TASK REQUIREMENTS »
Write out the entries below word for word, without the pictures.

>> Begin SUPPLIED MATERIAL

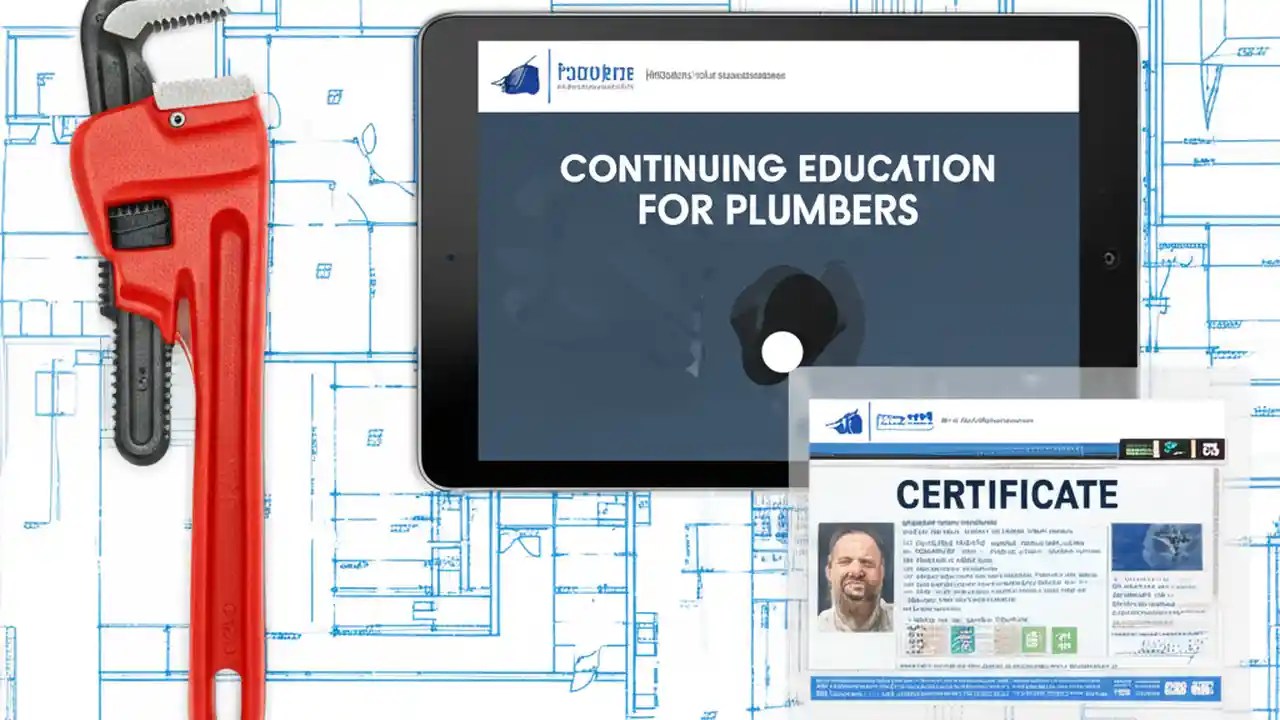
Task: Click the blue wordmark next to the certificate logo
Action: point(904,419)
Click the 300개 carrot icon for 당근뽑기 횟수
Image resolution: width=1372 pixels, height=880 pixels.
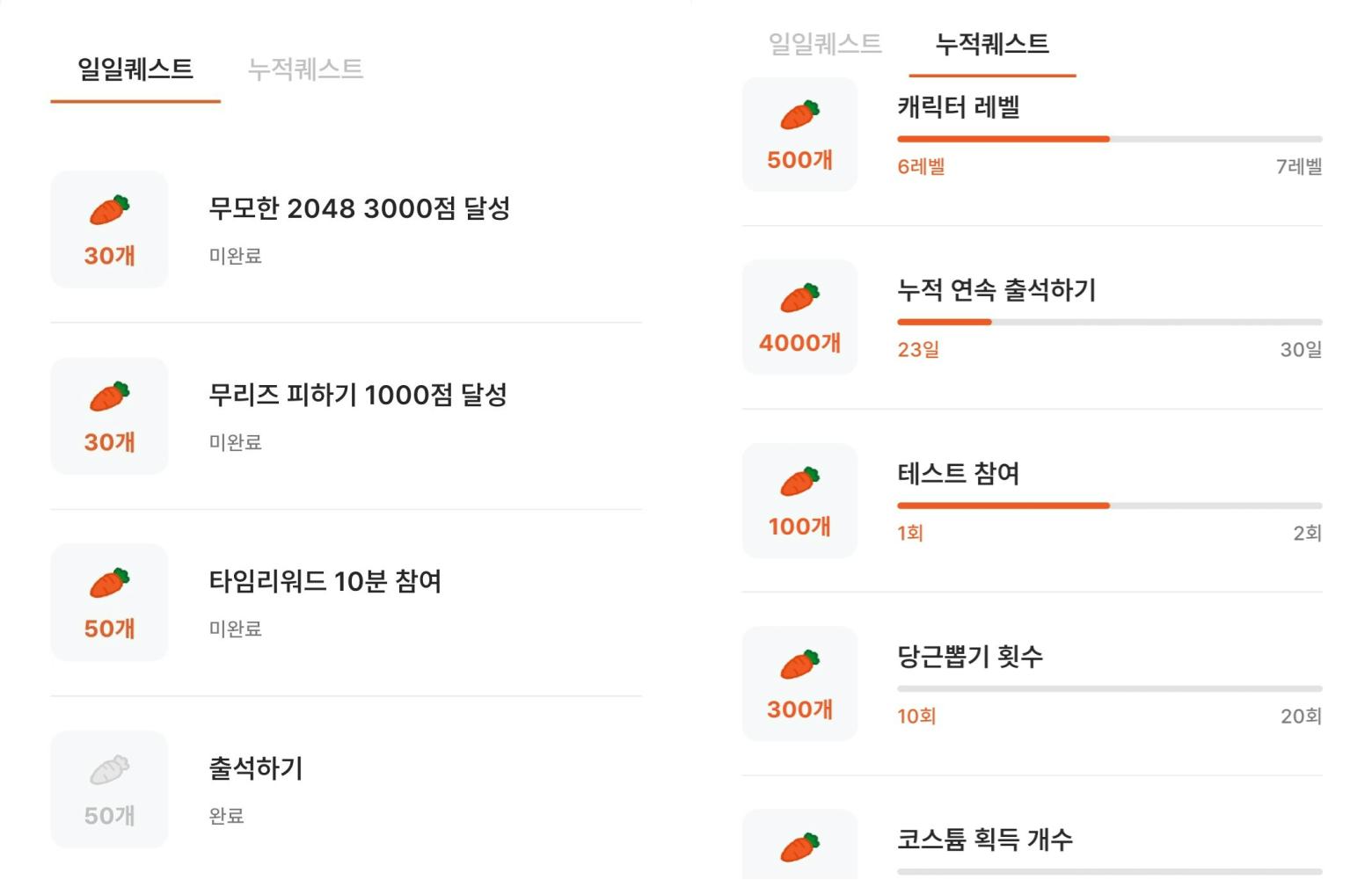[799, 683]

>> End SUPPLIED MATERIAL

SOLVED PROBLEM »
Task: Click the blue wordmark next to the certificate logo
Action: point(904,419)
Click the 300개 carrot icon for 당근뽑기 횟수
Image resolution: width=1372 pixels, height=880 pixels.
[799, 683]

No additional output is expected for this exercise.